Astrophysical technique improves understanding of the Antikythera mechanism

Astrophysical technique improves understanding of the Antikythera mechanism
Astrophysical technique improves understanding of the Antikythera mechanism

MADRID, June 28 (EUROPA PRESS) –

The same cutting-edge techniques used in detecting gravitational waves in the cosmos have helped shed new light on the workings of oldest known analog computer.

Astronomers from the University of Glasgow have used statistical modeling techniques developed to analyze gravitational waves to establish the probable number of holes in one of the broken rings of the Antikythera mechanism.

The results provide new evidence that one of the components of the Antikythera mechanism is likely was used to track the Greek lunar year. They also offer a new perspective on the remarkable technological craftsmanship achieved by the ancient Greeks.

The mechanism was discovered in 1901 by divers exploring a sunken shipwreck near the Aegean island of Antikythera. Although the shoebox-sized mechanism had broken into fragments and eroded away, it soon became apparent that contained a complex series of gears with unusually intricate tools.

Decades of subsequent research and analysis have established that the mechanism dates back to the 2nd century BC. C. and functioned as a kind of manually operated mechanical computer. The outer dials connected to the inner gears allowed users to predict eclipses and calculate the astronomical positions of the planets on a given date with an accuracy unmatched by any other known contemporary device.

In 2020, new X-ray images of one of the mechanism’s rings, known as the calendar ring, revealed new details of regularly spaced holes found beneath the ring. However, as the ring was broken and incomplete, it was unclear how many holes it originally had. The initial analysis by Antikythera researcher Chris Budiselic and his colleagues He suggested that it was probably some year between 347 and 367.

Now, in a new paper published in the Horological Journal, researchers from Glasgow describe how they used two statistical analysis techniques to reveal new details about the calendar ring. They show that it is far more likely that the ring had 354 holes, corresponding to the lunar calendar, than 365 holes, which would have followed the Egyptian calendar. The analysis also shows that 354 holes is hundreds of times more likely than a 360-hole ringwhich previous research had suggested as a possible count.

Professor Woan used a technique called Bayesian analysis, which uses probability to quantify uncertainty based on incomplete data, to calculate the likely number of holes in the mechanism using the positions of the surviving holes and the placement of the six surviving ring fragments. . His results showed strong evidence that the mechanism’s calendar ring contained 354 or 355 holes.

At the same time, one of Professor Woan’s colleagues at the University’s Gravitational Research Institute, Dr Joseph Bayley, adapted the techniques used by his research group to analyze the signals captured by the LIGO gravitational wave detectors, which They measure small ripples in space-time, caused by massive astronomical events such as colliding black holes, as they pass by Earth, to examine the calendar ring.
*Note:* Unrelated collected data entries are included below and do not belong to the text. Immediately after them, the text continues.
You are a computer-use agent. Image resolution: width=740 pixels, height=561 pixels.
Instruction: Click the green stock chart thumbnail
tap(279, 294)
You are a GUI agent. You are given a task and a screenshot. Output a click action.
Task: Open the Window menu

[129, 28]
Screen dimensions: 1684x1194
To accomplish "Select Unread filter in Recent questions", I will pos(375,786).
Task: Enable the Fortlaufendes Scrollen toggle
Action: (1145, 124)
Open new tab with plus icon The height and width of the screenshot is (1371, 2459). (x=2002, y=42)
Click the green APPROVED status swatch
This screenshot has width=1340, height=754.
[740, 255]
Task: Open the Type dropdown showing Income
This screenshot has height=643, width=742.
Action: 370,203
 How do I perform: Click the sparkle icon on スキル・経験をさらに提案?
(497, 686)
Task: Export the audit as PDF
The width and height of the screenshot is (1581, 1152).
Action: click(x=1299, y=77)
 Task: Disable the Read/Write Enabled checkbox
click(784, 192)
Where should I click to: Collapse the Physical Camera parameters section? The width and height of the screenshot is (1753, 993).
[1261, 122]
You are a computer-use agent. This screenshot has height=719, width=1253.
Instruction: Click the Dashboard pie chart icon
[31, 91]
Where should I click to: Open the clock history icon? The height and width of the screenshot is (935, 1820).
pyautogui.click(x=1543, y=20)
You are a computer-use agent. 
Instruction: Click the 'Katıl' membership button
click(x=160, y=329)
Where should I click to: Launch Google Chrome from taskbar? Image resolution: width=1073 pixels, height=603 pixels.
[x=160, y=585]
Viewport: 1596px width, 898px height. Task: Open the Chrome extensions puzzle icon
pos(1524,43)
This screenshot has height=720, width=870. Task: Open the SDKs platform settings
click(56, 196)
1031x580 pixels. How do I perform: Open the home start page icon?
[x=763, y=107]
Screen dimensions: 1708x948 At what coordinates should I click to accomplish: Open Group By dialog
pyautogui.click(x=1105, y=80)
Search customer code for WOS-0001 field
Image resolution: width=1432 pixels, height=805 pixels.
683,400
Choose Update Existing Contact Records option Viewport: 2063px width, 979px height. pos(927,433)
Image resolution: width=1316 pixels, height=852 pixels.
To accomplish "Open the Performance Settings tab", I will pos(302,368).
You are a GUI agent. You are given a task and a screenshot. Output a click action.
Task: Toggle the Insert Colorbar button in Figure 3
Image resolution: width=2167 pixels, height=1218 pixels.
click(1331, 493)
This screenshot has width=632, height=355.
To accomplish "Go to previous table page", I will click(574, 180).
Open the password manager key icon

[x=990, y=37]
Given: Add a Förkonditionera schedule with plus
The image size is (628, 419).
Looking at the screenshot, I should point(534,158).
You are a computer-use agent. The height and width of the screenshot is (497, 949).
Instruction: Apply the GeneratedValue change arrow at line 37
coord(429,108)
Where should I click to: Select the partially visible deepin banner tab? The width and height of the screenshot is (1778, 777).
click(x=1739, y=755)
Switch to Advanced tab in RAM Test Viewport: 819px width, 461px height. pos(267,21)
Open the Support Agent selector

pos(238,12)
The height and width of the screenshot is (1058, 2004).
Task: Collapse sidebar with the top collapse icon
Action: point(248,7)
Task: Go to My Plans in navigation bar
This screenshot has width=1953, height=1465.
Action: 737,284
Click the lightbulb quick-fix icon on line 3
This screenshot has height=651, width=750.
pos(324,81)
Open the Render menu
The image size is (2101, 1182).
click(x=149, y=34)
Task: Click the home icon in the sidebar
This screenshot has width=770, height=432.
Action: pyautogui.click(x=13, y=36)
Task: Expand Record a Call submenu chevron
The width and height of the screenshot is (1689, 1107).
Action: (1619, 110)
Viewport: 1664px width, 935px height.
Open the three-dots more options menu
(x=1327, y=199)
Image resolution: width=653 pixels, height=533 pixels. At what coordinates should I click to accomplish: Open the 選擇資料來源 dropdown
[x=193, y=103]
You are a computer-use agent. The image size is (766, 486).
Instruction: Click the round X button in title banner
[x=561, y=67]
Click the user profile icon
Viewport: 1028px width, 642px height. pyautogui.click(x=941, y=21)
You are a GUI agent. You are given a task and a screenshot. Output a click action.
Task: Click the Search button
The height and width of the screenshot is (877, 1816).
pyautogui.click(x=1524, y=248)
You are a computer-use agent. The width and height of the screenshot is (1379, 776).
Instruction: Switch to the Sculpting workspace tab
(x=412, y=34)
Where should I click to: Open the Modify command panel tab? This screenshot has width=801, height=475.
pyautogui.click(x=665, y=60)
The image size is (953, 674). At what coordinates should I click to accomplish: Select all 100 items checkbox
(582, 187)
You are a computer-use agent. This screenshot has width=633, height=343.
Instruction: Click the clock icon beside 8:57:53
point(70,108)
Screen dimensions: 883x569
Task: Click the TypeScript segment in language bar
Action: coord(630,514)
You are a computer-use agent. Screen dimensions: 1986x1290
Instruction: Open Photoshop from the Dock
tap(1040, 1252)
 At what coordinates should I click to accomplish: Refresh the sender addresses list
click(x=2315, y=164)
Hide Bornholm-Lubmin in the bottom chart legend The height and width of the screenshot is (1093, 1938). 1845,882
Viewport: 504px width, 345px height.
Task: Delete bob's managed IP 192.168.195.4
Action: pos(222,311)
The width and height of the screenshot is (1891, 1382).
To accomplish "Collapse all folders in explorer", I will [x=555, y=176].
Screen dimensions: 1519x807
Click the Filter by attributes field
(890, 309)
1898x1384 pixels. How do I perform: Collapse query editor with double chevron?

The methods Woan and Bayley used provided a complete probabilistic set of results, which again suggested that the ring It probably contained 354 or 355 holes in a circle of radius 77.1 mm, with an uncertainty of about 1/3 mm. It also reveals that the holes were placed with extraordinary precision, with an average radial variation of just 0.028 mm between each hole.

Bayley, a co-author of the paper, is a research associate in the School of Physics and Astronomy. He said it’s a statement: “Previous studies had suggested that the calendar ring was likely to have followed the lunar calendar, but the dual techniques we have applied in this work greatly increase the probability that this was the case.

Professor Woan added: “It is a clear symmetry that we have adapted the techniques we use to study the universe today to understand more about a mechanism that helped people track the heavens almost two millennia ago.”